11. Tree of Life – Text and pictures document the life cycle of this amazing tree of the African savannah, and portrays the animals and people it helps to support.
12. Mimi’s Village – In this fictionalized story about a real humanitarian problem facing many countries in the developing world today, readers meet Mimi, an ordinary girl from an ordinary family in Africa. When her younger sister, Nakkissi, gets very sick after drinking unsterilized water from the stream, Mimi learns firsthand how quickly things can go terribly wrong. With no health care provider close by, her whole family must travel on foot to a nearby village to see the one nurse who can provide the medical care her sister desperately needs. Though Mimi is relieved when her sister recovers, she wishes they could get a health clinic in her own village. Several months later, it is Mimi herself who becomes the catalyst to make her wish come true.

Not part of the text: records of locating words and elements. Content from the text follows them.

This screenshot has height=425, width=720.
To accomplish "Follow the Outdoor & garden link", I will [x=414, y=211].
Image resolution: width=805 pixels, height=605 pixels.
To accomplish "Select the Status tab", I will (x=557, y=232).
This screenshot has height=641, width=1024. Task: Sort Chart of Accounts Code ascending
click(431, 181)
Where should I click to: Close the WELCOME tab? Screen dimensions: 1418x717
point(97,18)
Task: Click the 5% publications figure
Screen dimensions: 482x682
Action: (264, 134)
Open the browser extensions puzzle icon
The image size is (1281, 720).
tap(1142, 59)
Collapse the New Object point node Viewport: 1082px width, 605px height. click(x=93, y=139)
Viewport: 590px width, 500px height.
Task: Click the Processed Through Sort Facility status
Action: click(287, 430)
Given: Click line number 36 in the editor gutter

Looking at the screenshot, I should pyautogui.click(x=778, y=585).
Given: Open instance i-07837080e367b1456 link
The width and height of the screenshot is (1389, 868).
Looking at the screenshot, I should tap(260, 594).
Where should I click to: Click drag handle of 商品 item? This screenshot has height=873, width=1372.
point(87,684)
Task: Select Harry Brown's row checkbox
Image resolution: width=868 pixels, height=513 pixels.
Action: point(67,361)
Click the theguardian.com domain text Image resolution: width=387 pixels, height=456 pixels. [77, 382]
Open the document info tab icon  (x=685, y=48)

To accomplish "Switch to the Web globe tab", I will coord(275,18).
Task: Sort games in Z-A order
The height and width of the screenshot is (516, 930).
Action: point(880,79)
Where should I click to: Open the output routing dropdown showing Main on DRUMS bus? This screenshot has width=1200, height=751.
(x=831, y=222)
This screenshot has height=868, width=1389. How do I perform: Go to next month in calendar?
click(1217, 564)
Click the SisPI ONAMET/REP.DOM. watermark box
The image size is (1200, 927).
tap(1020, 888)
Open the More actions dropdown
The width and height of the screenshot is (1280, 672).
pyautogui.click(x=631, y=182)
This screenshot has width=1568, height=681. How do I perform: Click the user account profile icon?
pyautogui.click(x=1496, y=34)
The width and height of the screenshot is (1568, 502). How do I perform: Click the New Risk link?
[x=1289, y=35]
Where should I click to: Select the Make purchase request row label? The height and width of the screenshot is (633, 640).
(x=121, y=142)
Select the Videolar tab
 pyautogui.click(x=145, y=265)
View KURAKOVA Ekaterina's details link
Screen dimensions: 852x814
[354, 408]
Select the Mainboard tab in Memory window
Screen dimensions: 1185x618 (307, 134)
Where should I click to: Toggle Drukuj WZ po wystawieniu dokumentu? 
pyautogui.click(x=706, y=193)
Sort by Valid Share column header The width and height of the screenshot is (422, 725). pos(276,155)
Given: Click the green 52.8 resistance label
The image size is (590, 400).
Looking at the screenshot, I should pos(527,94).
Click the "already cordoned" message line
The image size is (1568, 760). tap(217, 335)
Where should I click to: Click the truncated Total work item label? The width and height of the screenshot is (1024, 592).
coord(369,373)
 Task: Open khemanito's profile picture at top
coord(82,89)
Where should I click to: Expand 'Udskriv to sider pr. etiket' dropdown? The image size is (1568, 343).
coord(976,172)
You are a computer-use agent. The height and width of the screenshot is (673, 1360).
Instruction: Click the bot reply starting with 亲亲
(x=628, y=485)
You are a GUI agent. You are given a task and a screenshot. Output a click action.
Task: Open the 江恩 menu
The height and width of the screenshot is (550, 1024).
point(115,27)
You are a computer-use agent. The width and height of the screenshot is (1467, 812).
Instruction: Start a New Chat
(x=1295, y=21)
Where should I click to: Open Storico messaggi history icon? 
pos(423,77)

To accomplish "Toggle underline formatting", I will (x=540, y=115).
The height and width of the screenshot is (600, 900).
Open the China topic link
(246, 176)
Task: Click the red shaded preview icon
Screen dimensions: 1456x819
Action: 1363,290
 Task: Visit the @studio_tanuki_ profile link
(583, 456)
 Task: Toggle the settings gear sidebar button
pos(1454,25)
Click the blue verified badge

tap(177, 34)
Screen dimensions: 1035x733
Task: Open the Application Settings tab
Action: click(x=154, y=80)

13. Emmanuel’s Dream (A True Story) – Born in Ghana, West Africa, with one deformed leg, he was dismissed by most people—but not by his mother, who taught him to reach for his dreams. As a boy, Emmanuel hopped to school more than two miles each way, learned to play soccer, left home at age thirteen to provide for his family, and, eventually, became a cyclist. He rode an astonishing four hundred miles across Ghana in 2001, spreading his powerful message: disability is not inability. Today, Emmanuel continues to work on behalf of the disabled.
14. The Princess and the Pea – When a prince sets out to find a princess to marry, he soon discovers this is not a simple task. There is no shortage of so-called princesses, but how can he tell whether or not they are what they claim to be? Then one night a great storm rages, there comes a knock on the palace gate, and the prince?s life is never the same . . Andersen’s classic, silly fairy tale gets an East African setting in this simple picture-book retelling with brightly colored oil-paint and cut-paper collage illustrations by Caldecott Honor winner Isadora.
15. One Plastic Bag – Plastic bags are cheap and easy to use. But what happens when a bag breaks or is no longer needed? In Njau, Gambia, people simply dropped the bags and went on their way. One plastic bag became two. Then ten. Then a hundred. The bags accumulated in ugly heaps alongside roads. Water pooled in them, bringing mosquitoes and disease. Some bags were burned, leaving behind a terrible smell. Some were buried, but they strangled gardens. They killed livestock that tried to eat them. Something had to change. Isatou Ceesay was that change. She found a way to recycle the bags and transform her community. This inspirational true story shows how one person’s actions really can make a difference in our world.
16. Wangari’s Trees of Peace – As a young girl growing up in Kenya, Wangari was surrounded by trees. But years later when she returns home, she is shocked to see whole forests being cut down, and she knows that soon all the trees will be destroyed. So Wangari decides to do something—and starts by planting nine seedlings in her own backyard. And as they grow, so do her plans. . . This true story of Wangari Maathai, environmentalist and winner of the Nobel Peace Prize, is a shining example of how one woman’s passion, vision, and determination inspired great change.